LC-MS Agilent 6420 vs Bruker EVOQ QUBE vs Shimadzu 8040

[bulat]

Dear colleagues,

I need to select LC-MS/MS (triple quad) for my lab. The main goal is to identify compounds in unknown samples, but instrument will be used for quantitative determination, too.

Most our lab instruments (GC-MS, LC) are from Agilent, but it looks that Agilent has the lowest sensitivity. 6460 is more expernsive and we can not afford it.
I heard that Shimadzu improved during last years, but I am still afraid about quality. I saw few Shimadzu instruments at ACS National Meeting, but they did not look solid and reliable.
Bruker looks good and solid, very innovative instrument according to brochures. Did anybody have experience with Bruker LC-MS/MS? Bruker also includes CTC autosampler.
Prices are nearly the sime for all instruments.

What would you suggest? Thank you!

[lmh]

I would query why you want a triple quad if the main goal is identification of compounds in unknown samples. By unknown samples, I assume you'll want to identify compounds where you cannot predict in advance what they might be, even to the extent of having a long list of likely possibilities.

Triple quads are good where you have a list of possibilities. They are best when set up to look for a suite of previously-defined mass transitions, each corresponding to some known compound. They are often very poor at collecting full-scan data, and of course they don't offer accurate mass, which is one of the most useful tools for identification of unknown compounds. They can collect MS2, for searching against libraries (if you have one...), but since they have to choose what parent to select for fragmentation, and they're then scanning the fragment ions (the process they're not so good at), you won't get spectra for every ion in the run (it's a bit random what you do get), and the spectra won't be of particularly good quality. (On the other hand, being CID in a collision cell, the spectra may be more rich than you'd get from many ion-traps using resonant excitation, where you should only see single fragmentation reactions - no fragments of fragments; ion trap MS2 spectra are often dismally dull for a library search).
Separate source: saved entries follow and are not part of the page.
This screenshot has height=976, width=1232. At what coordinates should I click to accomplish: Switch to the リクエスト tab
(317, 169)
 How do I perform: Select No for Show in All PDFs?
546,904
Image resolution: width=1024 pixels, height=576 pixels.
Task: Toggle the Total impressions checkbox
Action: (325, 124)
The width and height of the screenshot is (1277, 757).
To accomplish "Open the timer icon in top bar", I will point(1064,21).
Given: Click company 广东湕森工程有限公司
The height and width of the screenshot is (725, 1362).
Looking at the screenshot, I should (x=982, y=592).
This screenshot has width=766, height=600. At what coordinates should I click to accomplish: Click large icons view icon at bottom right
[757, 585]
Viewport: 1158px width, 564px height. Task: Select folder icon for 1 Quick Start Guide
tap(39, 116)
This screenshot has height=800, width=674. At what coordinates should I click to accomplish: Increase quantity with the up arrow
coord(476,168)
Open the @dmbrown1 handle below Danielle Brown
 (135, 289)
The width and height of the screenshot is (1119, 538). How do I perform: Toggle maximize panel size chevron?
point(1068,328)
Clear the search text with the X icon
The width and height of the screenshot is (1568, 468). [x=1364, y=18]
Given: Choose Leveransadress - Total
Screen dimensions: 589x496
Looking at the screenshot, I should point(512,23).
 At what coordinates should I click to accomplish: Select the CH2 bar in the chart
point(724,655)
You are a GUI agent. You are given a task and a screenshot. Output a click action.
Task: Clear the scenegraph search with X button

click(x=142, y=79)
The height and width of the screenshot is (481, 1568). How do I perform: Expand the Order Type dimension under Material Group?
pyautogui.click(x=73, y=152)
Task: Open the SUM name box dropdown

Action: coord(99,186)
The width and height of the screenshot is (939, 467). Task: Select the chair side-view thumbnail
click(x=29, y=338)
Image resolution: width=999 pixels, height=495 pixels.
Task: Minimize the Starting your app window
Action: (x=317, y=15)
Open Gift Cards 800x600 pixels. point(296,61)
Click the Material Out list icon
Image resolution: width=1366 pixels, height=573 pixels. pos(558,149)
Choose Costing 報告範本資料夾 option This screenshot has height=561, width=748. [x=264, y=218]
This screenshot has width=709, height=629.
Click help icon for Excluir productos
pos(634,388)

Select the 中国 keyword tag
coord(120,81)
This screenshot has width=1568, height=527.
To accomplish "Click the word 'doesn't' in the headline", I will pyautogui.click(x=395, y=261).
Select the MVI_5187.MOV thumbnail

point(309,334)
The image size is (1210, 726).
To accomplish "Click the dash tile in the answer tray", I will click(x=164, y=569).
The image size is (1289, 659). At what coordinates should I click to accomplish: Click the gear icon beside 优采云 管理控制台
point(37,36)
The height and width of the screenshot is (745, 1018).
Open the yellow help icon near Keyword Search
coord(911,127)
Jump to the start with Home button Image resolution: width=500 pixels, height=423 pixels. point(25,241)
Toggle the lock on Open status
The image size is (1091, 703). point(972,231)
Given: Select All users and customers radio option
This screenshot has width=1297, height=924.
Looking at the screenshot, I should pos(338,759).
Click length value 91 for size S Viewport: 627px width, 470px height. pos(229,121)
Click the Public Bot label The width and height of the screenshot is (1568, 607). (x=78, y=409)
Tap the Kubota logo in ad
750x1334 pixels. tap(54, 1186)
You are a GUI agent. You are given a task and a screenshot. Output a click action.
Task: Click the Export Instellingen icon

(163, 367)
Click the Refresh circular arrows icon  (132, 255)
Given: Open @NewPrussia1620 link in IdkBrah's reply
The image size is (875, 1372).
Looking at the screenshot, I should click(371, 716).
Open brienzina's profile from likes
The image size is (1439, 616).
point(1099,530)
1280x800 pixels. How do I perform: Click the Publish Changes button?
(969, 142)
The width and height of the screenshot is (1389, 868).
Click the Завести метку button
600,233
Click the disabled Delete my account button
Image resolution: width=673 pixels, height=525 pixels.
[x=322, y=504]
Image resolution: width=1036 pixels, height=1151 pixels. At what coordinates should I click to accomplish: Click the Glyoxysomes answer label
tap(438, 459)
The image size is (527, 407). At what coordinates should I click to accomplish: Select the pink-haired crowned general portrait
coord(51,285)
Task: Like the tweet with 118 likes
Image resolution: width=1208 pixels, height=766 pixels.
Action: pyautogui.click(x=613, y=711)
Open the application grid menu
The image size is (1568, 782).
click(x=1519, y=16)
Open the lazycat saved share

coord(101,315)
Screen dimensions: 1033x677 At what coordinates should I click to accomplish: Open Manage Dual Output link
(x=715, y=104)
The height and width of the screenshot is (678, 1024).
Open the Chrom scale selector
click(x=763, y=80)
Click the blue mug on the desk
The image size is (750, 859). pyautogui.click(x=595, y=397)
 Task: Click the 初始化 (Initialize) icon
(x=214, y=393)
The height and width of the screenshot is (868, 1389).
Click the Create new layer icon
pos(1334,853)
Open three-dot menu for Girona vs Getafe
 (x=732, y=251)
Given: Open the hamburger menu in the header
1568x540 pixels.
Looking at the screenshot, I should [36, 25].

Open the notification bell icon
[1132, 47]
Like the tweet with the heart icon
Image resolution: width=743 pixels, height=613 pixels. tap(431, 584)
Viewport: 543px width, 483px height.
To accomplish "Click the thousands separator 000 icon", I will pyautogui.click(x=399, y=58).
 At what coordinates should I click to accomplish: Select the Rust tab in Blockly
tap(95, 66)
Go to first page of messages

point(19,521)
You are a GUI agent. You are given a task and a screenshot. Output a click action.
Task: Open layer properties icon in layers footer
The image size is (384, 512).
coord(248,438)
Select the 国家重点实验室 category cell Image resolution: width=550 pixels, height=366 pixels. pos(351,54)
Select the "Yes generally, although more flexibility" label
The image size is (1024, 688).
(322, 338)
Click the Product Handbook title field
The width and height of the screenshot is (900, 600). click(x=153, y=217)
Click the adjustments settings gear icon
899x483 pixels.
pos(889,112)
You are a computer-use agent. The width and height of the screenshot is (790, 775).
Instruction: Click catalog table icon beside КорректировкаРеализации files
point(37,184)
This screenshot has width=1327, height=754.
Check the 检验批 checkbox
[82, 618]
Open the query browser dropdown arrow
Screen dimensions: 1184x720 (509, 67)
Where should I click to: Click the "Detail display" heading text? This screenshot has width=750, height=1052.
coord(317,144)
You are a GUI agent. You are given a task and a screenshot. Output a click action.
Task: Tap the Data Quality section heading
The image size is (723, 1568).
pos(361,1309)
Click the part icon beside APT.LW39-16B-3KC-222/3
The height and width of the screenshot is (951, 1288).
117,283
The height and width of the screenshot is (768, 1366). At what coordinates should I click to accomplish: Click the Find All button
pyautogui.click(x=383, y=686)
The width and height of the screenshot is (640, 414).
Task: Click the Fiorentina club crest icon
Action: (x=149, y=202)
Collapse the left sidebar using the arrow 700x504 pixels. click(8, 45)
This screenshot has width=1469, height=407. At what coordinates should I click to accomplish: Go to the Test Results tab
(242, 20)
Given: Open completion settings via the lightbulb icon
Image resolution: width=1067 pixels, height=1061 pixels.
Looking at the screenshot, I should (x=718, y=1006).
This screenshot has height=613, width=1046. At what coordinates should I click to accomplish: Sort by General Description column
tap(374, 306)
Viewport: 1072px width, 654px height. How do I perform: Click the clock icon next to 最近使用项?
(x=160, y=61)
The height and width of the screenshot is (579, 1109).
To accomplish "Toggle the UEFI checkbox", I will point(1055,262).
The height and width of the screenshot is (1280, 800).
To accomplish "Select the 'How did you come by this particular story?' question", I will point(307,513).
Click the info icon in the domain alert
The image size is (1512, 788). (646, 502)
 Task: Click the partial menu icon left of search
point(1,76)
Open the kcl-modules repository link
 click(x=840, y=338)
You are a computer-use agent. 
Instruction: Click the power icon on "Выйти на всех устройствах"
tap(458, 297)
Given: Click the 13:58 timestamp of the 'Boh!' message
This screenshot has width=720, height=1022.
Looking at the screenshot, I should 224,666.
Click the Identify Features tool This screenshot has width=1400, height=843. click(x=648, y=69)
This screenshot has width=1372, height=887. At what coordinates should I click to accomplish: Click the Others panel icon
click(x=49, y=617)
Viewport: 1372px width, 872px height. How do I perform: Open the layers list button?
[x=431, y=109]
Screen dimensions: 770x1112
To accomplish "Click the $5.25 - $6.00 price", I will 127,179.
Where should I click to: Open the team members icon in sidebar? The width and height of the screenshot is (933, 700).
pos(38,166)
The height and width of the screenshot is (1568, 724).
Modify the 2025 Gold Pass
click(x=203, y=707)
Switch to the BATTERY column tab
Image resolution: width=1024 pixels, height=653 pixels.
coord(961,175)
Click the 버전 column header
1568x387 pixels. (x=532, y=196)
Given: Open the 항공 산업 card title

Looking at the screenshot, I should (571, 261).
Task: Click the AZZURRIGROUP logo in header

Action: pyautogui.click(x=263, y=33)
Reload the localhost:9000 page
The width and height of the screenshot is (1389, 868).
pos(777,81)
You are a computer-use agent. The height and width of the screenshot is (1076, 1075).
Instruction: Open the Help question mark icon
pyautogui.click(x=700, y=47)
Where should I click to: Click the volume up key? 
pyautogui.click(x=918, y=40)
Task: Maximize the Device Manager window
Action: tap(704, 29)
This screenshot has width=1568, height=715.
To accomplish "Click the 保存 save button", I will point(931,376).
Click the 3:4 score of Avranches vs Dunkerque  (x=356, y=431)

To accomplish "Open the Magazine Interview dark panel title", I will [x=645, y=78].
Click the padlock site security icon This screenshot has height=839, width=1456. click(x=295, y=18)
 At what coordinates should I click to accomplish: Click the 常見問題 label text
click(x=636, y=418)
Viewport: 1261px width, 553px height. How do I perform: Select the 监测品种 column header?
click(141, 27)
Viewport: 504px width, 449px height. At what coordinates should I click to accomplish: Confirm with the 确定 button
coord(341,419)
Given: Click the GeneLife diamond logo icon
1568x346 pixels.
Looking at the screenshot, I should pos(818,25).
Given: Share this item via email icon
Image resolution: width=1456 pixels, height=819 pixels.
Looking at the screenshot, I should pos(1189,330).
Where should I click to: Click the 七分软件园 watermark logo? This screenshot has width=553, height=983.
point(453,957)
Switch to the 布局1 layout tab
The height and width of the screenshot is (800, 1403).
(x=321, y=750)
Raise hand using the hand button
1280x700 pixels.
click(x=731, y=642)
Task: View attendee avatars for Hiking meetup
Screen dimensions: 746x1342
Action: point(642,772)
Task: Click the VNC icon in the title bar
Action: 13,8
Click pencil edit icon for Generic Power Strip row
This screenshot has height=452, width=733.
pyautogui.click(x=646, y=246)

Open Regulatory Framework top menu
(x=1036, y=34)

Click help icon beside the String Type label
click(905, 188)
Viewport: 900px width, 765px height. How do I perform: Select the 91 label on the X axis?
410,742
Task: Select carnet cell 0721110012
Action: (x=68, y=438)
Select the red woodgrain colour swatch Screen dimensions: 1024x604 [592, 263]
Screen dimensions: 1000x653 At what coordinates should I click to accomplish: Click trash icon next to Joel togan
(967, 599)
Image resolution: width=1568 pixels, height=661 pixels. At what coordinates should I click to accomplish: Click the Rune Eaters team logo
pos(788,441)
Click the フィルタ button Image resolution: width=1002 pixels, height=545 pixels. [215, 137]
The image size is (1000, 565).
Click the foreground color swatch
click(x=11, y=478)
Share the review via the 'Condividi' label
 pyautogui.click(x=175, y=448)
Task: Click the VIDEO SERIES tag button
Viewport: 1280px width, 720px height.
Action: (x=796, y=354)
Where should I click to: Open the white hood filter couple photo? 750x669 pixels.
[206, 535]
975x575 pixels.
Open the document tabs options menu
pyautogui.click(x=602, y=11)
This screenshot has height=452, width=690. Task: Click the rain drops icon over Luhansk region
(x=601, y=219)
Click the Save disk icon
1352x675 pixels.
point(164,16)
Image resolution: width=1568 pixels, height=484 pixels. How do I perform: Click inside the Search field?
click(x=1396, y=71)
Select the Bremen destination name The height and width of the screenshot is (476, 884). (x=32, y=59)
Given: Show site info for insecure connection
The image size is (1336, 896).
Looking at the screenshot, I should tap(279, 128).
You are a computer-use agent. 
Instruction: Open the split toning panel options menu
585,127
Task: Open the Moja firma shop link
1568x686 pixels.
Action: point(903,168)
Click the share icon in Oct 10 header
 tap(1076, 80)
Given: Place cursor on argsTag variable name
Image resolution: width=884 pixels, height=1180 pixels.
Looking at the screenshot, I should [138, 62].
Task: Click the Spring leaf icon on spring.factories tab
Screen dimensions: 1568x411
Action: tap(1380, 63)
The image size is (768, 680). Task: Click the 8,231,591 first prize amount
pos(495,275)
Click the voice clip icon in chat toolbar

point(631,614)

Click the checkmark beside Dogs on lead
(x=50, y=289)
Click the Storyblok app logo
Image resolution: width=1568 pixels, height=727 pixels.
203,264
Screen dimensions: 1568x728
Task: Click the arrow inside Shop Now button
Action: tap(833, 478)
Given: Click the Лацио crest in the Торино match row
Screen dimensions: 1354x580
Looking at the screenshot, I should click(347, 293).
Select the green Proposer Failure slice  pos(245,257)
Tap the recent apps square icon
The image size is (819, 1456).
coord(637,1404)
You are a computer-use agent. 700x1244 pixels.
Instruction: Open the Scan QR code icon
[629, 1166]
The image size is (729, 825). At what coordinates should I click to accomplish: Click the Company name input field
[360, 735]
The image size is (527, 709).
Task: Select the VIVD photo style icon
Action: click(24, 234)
Triples aren't cheap, so your budget can't be too small. Have you got enough cash to consider a ToF instrument for the accurate mass (particularly, it's worth asking the suppliers whether your budget would stretch to an ex-demo instrument if a new one is out of range)? You could even consider an Orbitrap of some flavour.

Whatever happens, get the manufacturers to demonstrate, and provide you with data from test-samples you supply. It's always reassuring to see that the instrument you propose to buy can generate the sort of data you'd like to see...

[bulat]

lmh, thank you very much for detailed answer!

LC-TOFMS could be a great choice, but I am not sure if we can identify the structure of compounds. Brutto formula can be identified using exact masses of molecular ion, isotopic ions and their ratios (is the resolution and mass accuracy of TOF enough for that?).
For identification, we mostly use the strategy when we more or less know what to look for (e.g., we can set the proper MRM transitions from the literature), but do not have standards to calibrate retention times. In this case what would you propose?

What about sensitivity? As I see from specifications, triple quads are at least 10 times more sensitive than TOFs. But it is for standard samples (reserpine). What about real samples and matrices (food, soil, plants)?

I requested further information from manufacturers, lets see what they respond. Bruker representative advices to get LC-TOFMS.
In principle, we our partners in the city have LC-ITMS and LC-QQQ, so we can ask them to analyze and look for fragments.

[lmh]

Yes QQQ instruments are more sensitive in real life as well as analysing reserpine!

Hm, tricky one to know what to do! I worry slightly about identifying on the basis of a literature MRM alone, on the grounds that I often see multiple peaks in an MRM chromatogram, but if you have several literature MRMs all coeluting, it lends extra weight. It is never easy to be sure of the identity of something without a standard, although we're often obliged to guess when the chemical isn't available.

Mass accuracy of ToF: in my personal view it's generally good enough to be useful but not good enough to be definitive. If you search 1, 2, 3ppm around a particular mass, the number of empirical formulae that are possible tends to increase quite dramatically. If you have a large molecule, even at 1ppm, there will be multiple formulae. Worse, some will differ only very slightly in their isotope pattern. If I had a free choice to specify mass accuracy, I would ask for much better than 1ppm, but that's not realistic at the moment. Even with near-perfect mass accuracy, isomers will weigh the same, and some isomers will fragment almost identically too. But yes, a decent modern ToF will reduce the uncertainty on an identification a lot. It will exclude a lot of near-miss compounds.